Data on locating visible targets
───

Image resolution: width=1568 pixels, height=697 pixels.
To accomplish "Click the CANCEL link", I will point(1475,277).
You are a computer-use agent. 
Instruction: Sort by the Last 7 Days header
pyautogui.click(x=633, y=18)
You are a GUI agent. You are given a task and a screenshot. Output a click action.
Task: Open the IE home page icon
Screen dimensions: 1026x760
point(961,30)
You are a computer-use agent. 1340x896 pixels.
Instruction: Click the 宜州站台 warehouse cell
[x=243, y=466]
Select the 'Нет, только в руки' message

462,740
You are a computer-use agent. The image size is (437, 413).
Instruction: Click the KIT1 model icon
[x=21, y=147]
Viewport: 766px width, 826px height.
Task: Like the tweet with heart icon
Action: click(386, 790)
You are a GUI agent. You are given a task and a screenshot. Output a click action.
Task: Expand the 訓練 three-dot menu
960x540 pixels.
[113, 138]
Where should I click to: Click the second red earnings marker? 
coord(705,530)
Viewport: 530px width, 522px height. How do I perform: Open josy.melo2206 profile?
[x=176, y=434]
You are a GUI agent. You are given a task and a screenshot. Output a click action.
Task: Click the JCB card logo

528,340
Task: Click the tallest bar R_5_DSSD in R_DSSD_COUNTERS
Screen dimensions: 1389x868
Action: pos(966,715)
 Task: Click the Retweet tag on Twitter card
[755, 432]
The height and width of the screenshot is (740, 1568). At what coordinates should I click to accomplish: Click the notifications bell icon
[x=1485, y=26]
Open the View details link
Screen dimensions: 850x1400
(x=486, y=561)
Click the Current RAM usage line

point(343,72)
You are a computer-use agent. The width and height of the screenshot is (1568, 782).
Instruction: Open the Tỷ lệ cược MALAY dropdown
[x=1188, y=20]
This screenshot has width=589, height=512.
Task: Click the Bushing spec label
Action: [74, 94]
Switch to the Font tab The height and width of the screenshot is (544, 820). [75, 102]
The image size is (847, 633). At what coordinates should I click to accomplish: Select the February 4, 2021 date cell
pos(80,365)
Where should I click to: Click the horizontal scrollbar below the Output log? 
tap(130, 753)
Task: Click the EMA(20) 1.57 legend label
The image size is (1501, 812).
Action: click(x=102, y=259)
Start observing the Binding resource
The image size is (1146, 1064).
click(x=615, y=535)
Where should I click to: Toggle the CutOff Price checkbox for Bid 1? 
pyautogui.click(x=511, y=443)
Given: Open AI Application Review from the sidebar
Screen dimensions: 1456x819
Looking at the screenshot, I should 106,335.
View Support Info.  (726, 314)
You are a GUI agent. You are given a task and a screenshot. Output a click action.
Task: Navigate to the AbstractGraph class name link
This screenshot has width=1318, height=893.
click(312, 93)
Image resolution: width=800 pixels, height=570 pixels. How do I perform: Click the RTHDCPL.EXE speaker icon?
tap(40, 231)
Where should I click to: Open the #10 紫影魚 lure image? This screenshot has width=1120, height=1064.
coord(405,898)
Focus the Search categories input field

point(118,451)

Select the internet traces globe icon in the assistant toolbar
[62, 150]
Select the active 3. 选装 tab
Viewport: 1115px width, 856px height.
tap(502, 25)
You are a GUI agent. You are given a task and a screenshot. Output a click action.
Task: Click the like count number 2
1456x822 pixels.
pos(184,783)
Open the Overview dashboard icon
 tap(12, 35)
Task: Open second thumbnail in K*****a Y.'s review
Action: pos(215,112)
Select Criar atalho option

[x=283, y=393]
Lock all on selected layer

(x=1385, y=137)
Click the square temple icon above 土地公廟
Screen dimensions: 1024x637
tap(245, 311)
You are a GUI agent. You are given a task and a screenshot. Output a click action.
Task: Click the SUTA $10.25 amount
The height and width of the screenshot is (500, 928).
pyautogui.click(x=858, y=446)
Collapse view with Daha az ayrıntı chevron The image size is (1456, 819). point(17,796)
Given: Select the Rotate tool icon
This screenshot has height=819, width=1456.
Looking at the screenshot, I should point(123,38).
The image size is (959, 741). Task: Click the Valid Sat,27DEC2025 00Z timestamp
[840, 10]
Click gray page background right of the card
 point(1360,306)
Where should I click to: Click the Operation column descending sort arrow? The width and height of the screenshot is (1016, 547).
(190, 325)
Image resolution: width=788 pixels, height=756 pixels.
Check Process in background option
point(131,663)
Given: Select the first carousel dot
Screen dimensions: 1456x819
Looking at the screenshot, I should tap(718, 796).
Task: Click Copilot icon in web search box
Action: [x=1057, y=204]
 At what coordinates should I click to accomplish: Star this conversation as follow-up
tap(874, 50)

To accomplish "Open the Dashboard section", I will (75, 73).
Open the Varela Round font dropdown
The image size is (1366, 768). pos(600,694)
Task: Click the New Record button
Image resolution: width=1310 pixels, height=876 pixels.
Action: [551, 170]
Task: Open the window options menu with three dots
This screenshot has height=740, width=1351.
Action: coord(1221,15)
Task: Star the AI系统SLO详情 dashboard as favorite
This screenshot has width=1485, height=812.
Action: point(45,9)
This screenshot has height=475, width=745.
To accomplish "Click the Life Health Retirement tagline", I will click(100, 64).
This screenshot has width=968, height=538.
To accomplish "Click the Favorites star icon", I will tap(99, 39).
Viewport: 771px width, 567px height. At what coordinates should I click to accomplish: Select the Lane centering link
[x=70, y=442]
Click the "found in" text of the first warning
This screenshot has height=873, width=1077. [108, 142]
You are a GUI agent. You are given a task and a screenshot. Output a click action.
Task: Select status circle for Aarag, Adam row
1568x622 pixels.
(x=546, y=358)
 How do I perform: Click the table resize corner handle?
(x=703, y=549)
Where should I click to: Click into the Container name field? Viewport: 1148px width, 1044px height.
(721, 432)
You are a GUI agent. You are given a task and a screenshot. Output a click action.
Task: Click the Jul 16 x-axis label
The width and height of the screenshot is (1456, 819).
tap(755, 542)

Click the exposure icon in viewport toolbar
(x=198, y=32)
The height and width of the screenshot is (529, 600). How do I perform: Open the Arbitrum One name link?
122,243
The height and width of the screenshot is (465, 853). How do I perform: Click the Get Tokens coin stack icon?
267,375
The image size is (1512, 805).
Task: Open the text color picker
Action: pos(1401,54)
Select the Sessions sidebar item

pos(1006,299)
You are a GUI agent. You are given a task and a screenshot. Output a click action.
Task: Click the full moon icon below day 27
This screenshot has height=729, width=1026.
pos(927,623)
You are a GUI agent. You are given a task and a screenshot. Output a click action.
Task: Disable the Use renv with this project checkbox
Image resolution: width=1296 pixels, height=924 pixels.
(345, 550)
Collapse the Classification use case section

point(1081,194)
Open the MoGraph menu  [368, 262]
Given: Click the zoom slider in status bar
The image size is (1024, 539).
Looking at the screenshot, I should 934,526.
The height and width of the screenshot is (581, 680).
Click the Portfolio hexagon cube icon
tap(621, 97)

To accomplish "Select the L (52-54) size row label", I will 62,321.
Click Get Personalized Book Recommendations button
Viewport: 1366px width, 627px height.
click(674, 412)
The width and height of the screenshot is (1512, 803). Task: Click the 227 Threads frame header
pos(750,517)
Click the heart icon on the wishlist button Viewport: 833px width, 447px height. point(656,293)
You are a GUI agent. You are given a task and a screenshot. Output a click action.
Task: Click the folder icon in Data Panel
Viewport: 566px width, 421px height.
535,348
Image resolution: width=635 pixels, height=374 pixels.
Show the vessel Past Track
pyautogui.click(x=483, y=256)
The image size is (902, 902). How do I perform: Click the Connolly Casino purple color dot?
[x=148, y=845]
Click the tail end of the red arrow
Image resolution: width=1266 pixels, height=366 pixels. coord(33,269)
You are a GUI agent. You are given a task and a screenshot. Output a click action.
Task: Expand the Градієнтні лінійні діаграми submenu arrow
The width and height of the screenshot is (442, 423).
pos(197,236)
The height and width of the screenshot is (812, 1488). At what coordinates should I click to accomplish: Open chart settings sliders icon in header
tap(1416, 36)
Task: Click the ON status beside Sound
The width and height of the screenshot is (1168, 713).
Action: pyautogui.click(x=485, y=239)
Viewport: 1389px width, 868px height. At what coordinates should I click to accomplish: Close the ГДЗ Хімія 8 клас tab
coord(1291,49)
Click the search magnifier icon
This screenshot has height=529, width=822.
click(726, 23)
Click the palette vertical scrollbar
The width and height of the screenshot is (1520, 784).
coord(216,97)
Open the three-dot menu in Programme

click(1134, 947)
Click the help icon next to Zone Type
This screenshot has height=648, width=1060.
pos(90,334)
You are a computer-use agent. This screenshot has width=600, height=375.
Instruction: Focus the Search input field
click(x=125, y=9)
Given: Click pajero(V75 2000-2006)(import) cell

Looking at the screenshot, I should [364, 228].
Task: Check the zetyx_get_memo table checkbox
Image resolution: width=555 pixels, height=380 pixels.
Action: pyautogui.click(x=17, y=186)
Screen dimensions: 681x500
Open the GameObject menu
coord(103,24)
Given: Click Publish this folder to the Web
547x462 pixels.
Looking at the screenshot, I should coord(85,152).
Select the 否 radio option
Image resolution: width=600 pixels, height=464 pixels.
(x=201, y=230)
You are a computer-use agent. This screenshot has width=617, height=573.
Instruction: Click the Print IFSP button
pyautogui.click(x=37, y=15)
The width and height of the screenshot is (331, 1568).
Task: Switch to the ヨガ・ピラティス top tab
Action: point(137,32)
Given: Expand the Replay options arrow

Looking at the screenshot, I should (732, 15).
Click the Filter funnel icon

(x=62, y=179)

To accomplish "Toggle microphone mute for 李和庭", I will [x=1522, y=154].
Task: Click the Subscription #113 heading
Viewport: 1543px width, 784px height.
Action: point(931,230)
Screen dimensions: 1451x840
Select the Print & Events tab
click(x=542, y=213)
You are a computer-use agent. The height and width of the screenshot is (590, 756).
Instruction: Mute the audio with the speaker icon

───

:: Short problem ::
Write out the records exactly as they appear, starting with the line that contains "The image size is (847, 633)." and going on through the line that contains "click(312, 93)".

:: The answer ::
The image size is (847, 633). At what coordinates should I click to accomplish: Select the February 4, 2021 date cell
pos(80,365)
Where should I click to: Click the horizontal scrollbar below the Output log? 
tap(130, 753)
Task: Click the EMA(20) 1.57 legend label
The image size is (1501, 812).
Action: click(x=102, y=259)
Start observing the Binding resource
The image size is (1146, 1064).
click(x=615, y=535)
Where should I click to: Toggle the CutOff Price checkbox for Bid 1? 
pyautogui.click(x=511, y=443)
Given: Open AI Application Review from the sidebar
Screen dimensions: 1456x819
Looking at the screenshot, I should 106,335.
View Support Info.  (726, 314)
You are a GUI agent. You are given a task and a screenshot. Output a click action.
Task: Navigate to the AbstractGraph class name link
This screenshot has width=1318, height=893.
click(312, 93)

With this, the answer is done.